▶ INSTRUCTIONS FOR THE TASK
Only lines holding the word "Farfisa" are wanted from the records; copy all of them.

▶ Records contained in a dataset
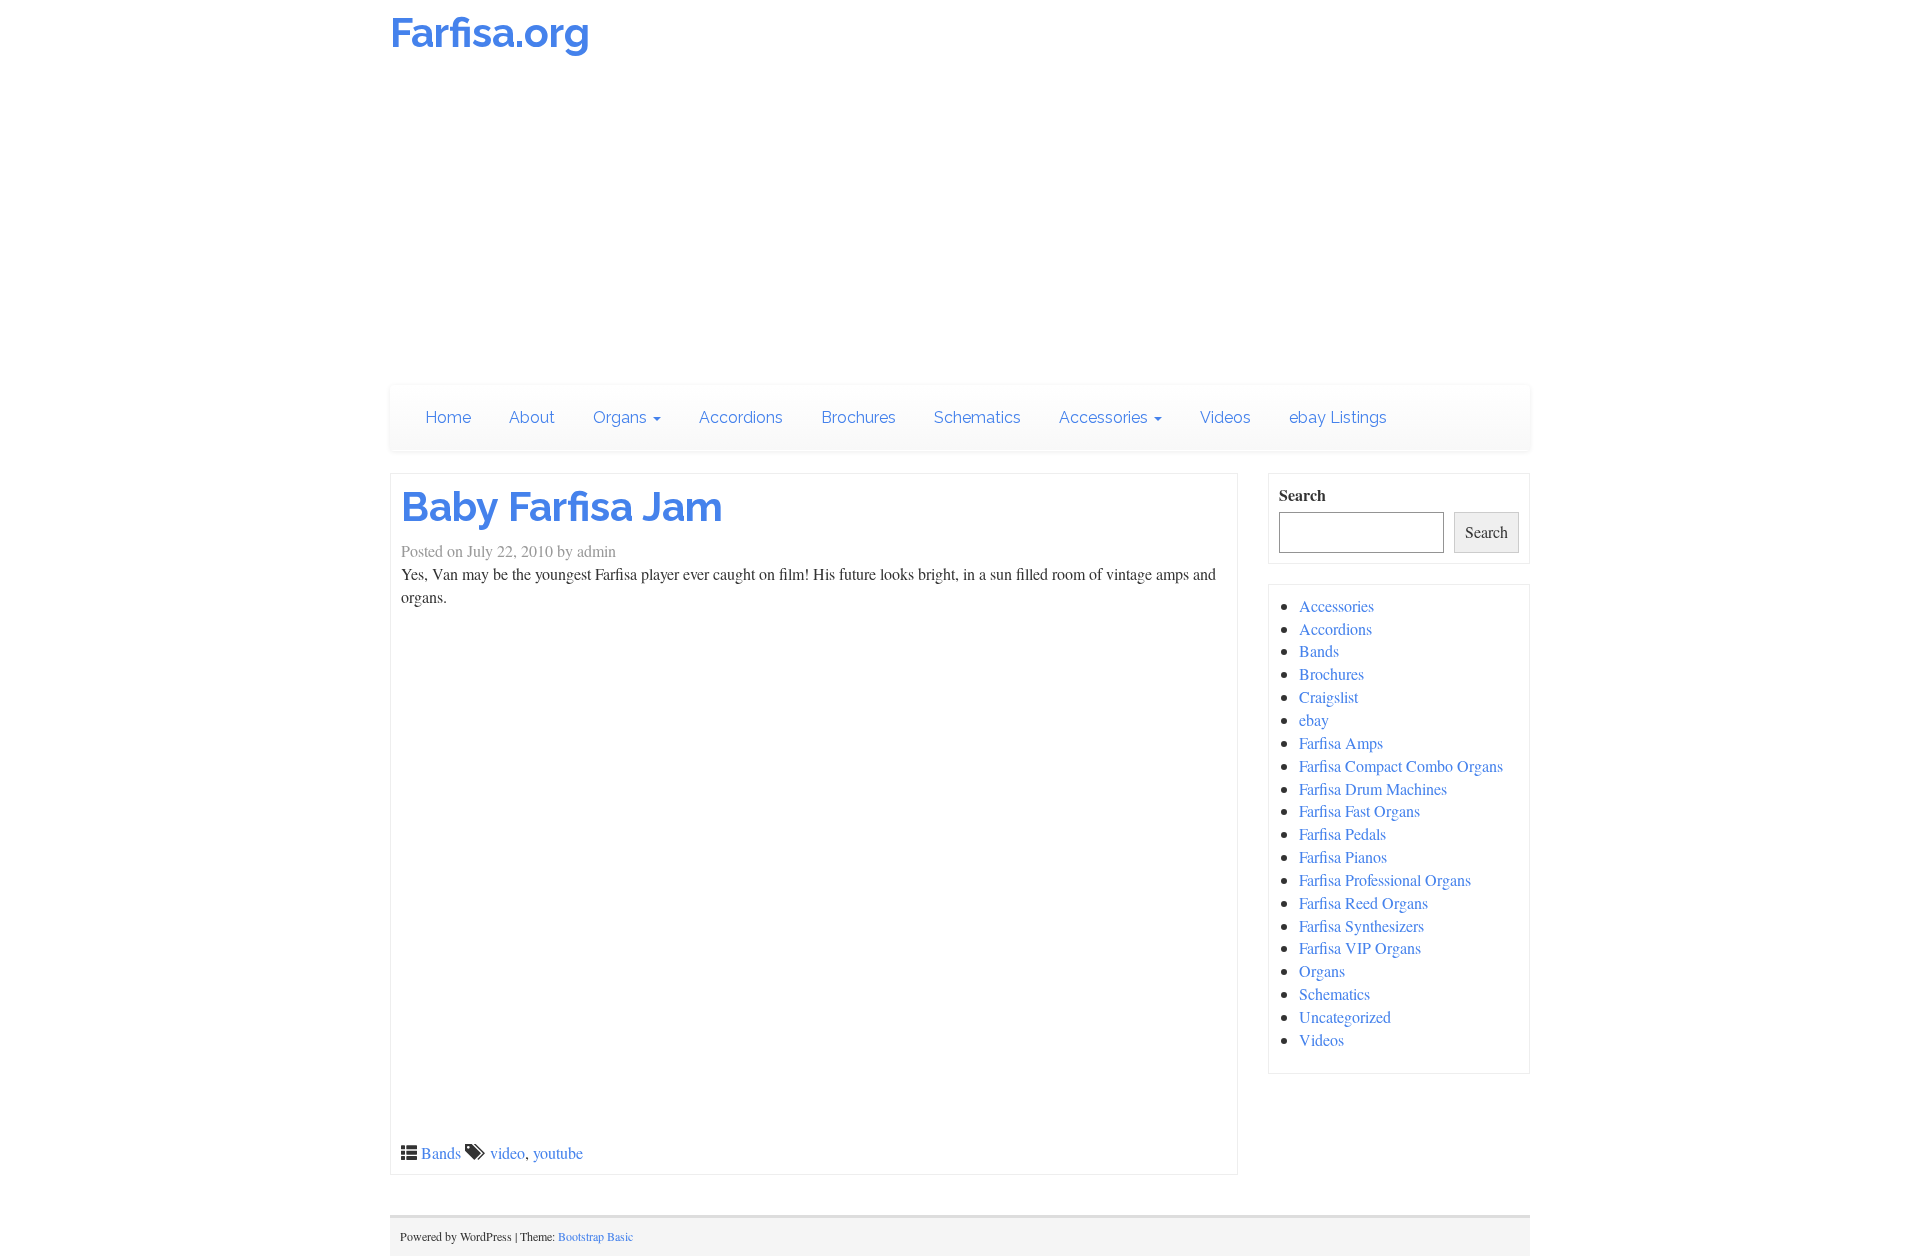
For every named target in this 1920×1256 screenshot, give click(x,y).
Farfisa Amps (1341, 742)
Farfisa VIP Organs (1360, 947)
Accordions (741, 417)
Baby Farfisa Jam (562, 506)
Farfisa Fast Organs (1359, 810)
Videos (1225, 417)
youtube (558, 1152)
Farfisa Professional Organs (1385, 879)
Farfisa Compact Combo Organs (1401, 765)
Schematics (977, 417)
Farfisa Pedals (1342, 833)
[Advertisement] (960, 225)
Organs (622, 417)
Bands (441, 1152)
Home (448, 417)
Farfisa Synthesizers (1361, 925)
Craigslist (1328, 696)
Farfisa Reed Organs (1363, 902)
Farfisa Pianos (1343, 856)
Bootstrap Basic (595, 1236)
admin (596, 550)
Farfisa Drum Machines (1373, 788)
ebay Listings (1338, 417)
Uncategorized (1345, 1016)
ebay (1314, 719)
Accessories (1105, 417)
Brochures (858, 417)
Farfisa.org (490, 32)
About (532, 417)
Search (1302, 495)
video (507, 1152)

▶ SOLUTION TO THE EXERCISE
Farfisa Amps (1341, 742)
Farfisa VIP Organs (1360, 947)
Baby Farfisa Jam (562, 506)
Farfisa Fast Organs (1359, 810)
Farfisa Professional Organs (1385, 879)
Farfisa Compact Combo Organs (1401, 765)
Farfisa Pedals (1342, 833)
Farfisa Synthesizers (1361, 925)
Farfisa Reed Organs (1363, 902)
Farfisa Pianos (1343, 856)
Farfisa Drum Machines (1373, 788)
Farfisa.org (490, 32)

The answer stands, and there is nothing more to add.